Aesthetica Announces Winners Of The 2025 Art Prize Alongside Landmark Future Tense Exhibition At York Art Gallery

September 20, 2025

Aesthetica announced the winners of the 2025 Aesthetica Art Prize on Thursday, celebrating outstanding contemporary artists from around the world. The Main Prize winner is Tobi Onabolu for Danse Macabre, while the Emerging Prize goes to Sam Metz for Porosity.

Tobi Onabolu is an artist-filmmaker and writer from London, now based in Grand Popo, Benin Republic. Danse Macabre explores spirituality, mental health, and the human psyche. It combines poetry, music, archival audio, and movement to represent the conscious and unconscious mind. Dancers, singers, and unseen voices animate this portrait of healing and expanded awareness. Yoruba Egúngún masquerades symbolise ancestral memory and energy. The work synthesises elements from Yoruba traditions, European cinema, and experimental music, creating a performance that draws from multiple geographies and timelines.

Porosity reflects Sam Metz’s sensory experience of the Humber Estuary, North East England. Bright yellow structures echo how they see the water’s reflection through ocular albinism (a genetic condition that affects the eyes and often can cause visual differences such as light sensitivity, reduced depth perception and involuntary eye movements). Metz, a neurodivergent artist, uses sculpture to communicate non-verbally. Porosity challenges conventional ideas of sculpture by integrating disability and chronic pain into its core form, embracing difference as both method and message.

Tobi Onabolu Danse Macabre
Tobi Onabolu Danse Macabre

Both winners are featured in the Aesthetica Art Prize 2025 exhibition at York Art Gallery, running from Friday 19 September 2025 – 25 January 2026. The exhibition showcases 25 shortlisted artists whose work spans a diverse range of mediums, addressing urgent global themes including migration, cultural identity, ecological fragility, and the intersection of technology and the human experience.

Alongside the Prize, York Art Gallery presents Future Tense: Art in the Age of Transformation, a major exhibition featuring large-scale immersive installations by internationally acclaimed artists Liz West and Squidsoup — both alumni of the Prize. Squidsoup’s Submergence immerses audiences in an ocean of 8,000 responsive LEDs, blurring the line between digital and physical space, while Liz West’s Our Spectral Vision surrounds visitors with a radiant spectrum of colour, offering a truly unforgettable sensory encounter. Together, these exhibitions transform the gallery into a hub of contemporary art innovation.
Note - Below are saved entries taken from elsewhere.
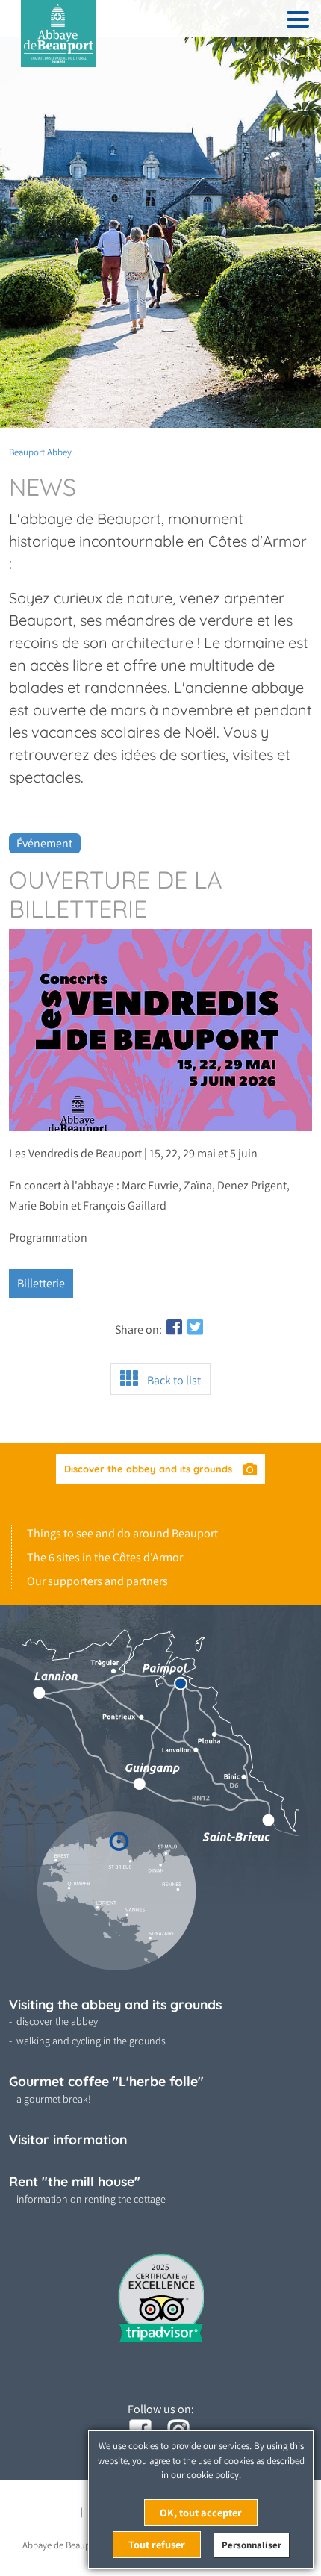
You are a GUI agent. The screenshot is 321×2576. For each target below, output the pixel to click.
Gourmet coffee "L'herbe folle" (106, 2081)
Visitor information (68, 2139)
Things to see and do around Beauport (122, 1533)
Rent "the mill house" (74, 2181)
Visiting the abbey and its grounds (115, 2004)
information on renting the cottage (91, 2199)
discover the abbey (57, 2021)
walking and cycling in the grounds (91, 2040)
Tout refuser (156, 2544)
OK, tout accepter (201, 2512)
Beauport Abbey (40, 452)
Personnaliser (251, 2545)
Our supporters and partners (97, 1581)
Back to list (172, 1380)
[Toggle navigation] (298, 22)
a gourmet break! (53, 2099)
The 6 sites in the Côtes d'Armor (105, 1557)
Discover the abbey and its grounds (149, 1469)
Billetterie (41, 1283)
Since its inception in 2007, the Aesthetica Art Prize has become a springboard for some of the most dynamic and groundbreaking artists working today. Thousands of practitioners have been recognised through the Prize, and alumni include internationally acclaimed artists such as Larry Achiampong, Jenn Nkiru, Julia Fullerton-Batten, Liz West, and Squidsoup. Aesthetica’s magazine, in circulation for over 20 years and with a readership of 550,000 across more than 20 countries, has been instrumental in shaping conversations around contemporary culture, championing innovation and amplifying diverse voices globally.

Squidsoup: Submergence

Cherie Federico, Director of Aesthetica and Curator of Future Tense, says: "The Aesthetica Art Prize has always been about recognising and celebrating exceptional artistic talent. This year’s winners, Tobi Onabolu and Sam Metz, exemplify the innovation, creativity, and relevance that the Prize seeks to champion. Seeing their work alongside the broader exhibition, and in the context of alumni like Liz West and Squidsoup, highlights how the Prize continues to nurture artists whose practices make a lasting impact on contemporary art both in the UK and internationally."

The Aesthetica Art Prize 2025 and Future Tense: Art in the Age of Transformation run from 19 September 2025 – 25 January 2026 at York Art Gallery.

Both exhibitions are included in general admission, available to book in advance via the Gallery’s website.